Projet européen

Un supercalculateur au Luxembourg, pour quels bénéfices?

27 Mars 2017 Par Jonas Mercier

Après avoir signé le 23 mars dernier l’accord fondateur du futur réseau européen d’High Performance Computing (HPC), le gouvernement détaille en vidéo et en infographie l’outil et les opportunités qu’il offrira aux entreprises et aux chercheurs luxembourgeois.

Un graphisme clair et des mots simples: le gouvernement a voulu être très pédagogique pour expliquer un projet pourtant complexe qui dotera le Luxembourg d’un superordinateur dès 2018.

Développant une puissance d’un pétaflop/seconde, qui le rendra «aussi performant qu’un million d’ordinateurs que nous avons à la maison», celui-ci permettra plusieurs milliards de calculs par seconde.

Initié par le Grand-Duché, ce projet a suscité l’intérêt de l’Italie, l’Espagne, la France, l’Allemagne, le Portugal et les Pays-Bas. «Jusqu’à présent, seul la création d’Airbus a été considérée d’une importance aussi cruciale par l’UE», apprend-on encore dans la vidéo. En plus de la contribution de chaque pays, la Commission européenne, qui chapeaute l’ensemble, met sur la table un budget de près de 5 milliards d’euros.
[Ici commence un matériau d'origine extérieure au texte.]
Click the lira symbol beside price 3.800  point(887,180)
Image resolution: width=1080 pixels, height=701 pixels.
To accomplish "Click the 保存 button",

Chacun des pays impliqués va développer son propre HPC, et d’ici 2023 un réseau de supercalculateurs connectés permettra à l’économie du Vieux Continent de concurrencer les puissances de calcul que l’on trouve aujourd’hui aux États-Unis et en Chine.

«Les entreprises qui n’ont pas les ressources suffisantes en interne pourront louer de la capacité de calcul, notamment pour la phase de prototypage d’un produit», explique-t-on au ministère de l’Économie. Le gouvernement utilisera cette vidéo et cette infographie pour populariser cet outil auprès des acteurs économiques luxembourgeois par le biais de Digital Lëtzebuerg et de Luxinnovation.